# Required work:
In the entries below, find each line with the word "Enable" and return it.

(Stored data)
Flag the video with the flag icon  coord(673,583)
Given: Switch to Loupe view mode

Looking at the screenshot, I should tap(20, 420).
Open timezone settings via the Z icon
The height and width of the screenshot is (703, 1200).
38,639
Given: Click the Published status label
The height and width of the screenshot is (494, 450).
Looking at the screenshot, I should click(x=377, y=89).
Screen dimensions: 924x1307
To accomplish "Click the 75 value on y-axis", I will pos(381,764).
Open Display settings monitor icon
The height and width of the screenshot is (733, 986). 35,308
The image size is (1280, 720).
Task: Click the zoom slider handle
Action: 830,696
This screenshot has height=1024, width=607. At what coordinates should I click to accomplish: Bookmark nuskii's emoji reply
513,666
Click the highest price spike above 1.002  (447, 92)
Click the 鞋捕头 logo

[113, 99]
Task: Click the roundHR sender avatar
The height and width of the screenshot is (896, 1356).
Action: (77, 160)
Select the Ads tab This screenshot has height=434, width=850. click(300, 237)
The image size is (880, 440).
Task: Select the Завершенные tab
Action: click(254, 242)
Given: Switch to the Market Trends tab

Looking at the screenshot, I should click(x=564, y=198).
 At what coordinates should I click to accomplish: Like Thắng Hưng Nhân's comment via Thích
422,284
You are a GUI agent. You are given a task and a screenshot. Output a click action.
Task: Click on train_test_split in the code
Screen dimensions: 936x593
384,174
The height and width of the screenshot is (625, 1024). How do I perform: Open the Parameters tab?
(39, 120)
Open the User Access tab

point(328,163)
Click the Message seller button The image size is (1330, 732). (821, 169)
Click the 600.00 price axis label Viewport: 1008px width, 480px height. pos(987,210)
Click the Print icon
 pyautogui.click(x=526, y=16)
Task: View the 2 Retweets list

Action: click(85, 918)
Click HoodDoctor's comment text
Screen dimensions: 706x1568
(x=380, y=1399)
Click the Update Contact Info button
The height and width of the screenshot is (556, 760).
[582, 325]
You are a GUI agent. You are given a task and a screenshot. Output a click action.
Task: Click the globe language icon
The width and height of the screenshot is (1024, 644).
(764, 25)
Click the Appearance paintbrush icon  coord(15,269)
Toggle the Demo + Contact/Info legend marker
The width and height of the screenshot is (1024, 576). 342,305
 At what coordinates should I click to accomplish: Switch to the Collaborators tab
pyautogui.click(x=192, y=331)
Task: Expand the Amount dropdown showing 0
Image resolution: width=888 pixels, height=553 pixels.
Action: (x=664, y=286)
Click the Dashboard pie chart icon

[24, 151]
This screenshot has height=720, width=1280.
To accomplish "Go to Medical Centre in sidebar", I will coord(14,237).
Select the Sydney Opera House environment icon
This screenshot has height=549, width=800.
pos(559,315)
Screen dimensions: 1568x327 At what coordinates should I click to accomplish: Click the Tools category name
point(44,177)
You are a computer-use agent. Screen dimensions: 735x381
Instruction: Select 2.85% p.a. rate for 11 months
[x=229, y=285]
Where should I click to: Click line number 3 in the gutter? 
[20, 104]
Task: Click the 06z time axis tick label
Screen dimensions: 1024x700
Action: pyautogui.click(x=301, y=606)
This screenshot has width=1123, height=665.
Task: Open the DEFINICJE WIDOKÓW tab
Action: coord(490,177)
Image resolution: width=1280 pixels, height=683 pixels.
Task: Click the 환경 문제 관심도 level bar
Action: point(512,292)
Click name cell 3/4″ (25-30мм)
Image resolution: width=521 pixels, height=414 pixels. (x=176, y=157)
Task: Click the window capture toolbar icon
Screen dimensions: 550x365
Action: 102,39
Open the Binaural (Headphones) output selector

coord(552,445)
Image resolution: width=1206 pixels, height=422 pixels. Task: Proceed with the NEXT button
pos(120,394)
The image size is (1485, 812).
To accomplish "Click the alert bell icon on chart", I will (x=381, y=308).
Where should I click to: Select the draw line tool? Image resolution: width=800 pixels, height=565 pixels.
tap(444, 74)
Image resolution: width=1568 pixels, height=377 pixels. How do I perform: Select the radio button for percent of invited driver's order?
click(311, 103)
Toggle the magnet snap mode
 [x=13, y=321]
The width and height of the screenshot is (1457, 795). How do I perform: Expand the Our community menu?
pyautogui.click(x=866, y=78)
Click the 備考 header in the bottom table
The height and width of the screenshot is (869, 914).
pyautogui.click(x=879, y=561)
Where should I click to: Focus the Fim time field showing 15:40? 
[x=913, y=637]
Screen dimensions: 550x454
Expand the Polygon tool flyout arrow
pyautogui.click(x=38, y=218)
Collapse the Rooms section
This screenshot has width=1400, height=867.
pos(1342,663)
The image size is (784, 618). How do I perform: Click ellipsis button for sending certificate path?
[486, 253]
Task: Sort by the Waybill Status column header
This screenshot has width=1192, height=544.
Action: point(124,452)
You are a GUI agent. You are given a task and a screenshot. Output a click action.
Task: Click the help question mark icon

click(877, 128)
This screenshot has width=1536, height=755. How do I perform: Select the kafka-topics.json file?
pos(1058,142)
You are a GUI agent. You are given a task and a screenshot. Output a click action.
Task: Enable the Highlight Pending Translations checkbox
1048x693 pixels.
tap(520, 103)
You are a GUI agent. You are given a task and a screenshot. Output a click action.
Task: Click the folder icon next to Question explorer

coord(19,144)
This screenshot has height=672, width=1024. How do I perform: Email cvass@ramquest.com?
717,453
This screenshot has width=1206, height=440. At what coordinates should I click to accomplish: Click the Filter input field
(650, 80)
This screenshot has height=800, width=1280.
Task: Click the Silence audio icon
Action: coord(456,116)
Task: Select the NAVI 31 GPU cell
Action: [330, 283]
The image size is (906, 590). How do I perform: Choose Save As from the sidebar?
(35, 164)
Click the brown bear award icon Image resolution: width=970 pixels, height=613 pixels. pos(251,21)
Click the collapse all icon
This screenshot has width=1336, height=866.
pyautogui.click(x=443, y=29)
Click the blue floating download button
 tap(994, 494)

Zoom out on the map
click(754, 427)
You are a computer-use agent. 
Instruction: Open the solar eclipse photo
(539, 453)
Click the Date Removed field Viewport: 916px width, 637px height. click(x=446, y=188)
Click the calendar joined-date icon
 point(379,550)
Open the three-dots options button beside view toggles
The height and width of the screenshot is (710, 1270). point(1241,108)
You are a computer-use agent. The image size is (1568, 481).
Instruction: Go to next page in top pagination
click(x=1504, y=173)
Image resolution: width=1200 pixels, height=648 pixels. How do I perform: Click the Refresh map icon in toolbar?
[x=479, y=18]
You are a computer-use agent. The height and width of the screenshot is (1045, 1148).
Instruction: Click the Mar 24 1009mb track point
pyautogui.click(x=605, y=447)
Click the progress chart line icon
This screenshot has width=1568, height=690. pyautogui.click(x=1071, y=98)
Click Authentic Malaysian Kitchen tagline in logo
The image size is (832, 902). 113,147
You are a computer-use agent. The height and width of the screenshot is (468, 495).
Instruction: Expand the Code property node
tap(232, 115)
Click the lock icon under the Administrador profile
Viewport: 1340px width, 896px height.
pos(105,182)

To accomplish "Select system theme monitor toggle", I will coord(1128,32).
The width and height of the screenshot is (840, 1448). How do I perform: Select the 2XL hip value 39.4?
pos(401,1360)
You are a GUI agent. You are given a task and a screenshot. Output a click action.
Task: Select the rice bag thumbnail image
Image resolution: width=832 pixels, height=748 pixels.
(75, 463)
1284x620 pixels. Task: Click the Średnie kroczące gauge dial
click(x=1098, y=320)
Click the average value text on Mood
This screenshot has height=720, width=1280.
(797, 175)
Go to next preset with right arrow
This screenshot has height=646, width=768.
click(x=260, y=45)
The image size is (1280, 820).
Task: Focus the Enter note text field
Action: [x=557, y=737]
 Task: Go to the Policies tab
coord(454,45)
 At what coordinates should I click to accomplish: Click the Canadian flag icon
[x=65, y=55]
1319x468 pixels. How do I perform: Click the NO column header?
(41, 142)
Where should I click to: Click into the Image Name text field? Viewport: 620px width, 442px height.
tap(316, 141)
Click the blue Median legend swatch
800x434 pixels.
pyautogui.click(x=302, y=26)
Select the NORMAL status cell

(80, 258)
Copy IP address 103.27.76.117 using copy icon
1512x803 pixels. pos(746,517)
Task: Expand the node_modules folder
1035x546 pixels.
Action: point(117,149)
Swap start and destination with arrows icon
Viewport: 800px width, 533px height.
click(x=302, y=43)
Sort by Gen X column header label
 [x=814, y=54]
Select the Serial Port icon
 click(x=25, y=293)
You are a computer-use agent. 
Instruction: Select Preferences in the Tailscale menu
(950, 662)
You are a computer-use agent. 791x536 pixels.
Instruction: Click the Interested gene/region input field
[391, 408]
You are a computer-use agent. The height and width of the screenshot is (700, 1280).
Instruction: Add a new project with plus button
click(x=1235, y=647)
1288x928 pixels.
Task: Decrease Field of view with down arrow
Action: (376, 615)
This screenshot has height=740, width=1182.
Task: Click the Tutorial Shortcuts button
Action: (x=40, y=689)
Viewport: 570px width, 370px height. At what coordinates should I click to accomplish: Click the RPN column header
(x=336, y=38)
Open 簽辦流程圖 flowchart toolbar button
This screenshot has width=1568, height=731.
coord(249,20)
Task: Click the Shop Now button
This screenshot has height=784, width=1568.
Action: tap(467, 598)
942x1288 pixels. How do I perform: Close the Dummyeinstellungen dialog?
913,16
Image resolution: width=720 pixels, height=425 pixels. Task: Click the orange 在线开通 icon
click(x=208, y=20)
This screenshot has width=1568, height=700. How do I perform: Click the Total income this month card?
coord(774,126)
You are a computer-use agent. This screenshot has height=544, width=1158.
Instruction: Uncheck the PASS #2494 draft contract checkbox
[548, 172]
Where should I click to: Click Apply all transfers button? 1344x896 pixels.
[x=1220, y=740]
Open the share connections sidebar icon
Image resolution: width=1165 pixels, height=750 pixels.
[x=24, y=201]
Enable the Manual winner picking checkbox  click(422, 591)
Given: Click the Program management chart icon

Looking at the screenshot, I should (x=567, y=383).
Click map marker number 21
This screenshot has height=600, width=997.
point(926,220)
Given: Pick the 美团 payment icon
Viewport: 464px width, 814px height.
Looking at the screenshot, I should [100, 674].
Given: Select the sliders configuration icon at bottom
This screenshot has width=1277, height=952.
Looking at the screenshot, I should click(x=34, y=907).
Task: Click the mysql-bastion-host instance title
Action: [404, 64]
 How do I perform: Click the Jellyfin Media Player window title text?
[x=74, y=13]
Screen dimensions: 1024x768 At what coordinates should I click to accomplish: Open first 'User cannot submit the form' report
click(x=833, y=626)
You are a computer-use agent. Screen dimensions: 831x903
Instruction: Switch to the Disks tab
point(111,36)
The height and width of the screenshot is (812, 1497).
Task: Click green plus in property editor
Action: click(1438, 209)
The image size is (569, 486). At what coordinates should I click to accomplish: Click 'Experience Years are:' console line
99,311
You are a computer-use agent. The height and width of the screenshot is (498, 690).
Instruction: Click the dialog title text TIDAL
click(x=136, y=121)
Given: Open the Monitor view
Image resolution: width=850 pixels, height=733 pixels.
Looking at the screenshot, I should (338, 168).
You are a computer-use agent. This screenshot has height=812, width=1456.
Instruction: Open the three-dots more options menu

# Finished task:
Task: Enable the Highlight Pending Translations checkbox
Enable the Manual winner picking checkbox  click(422, 591)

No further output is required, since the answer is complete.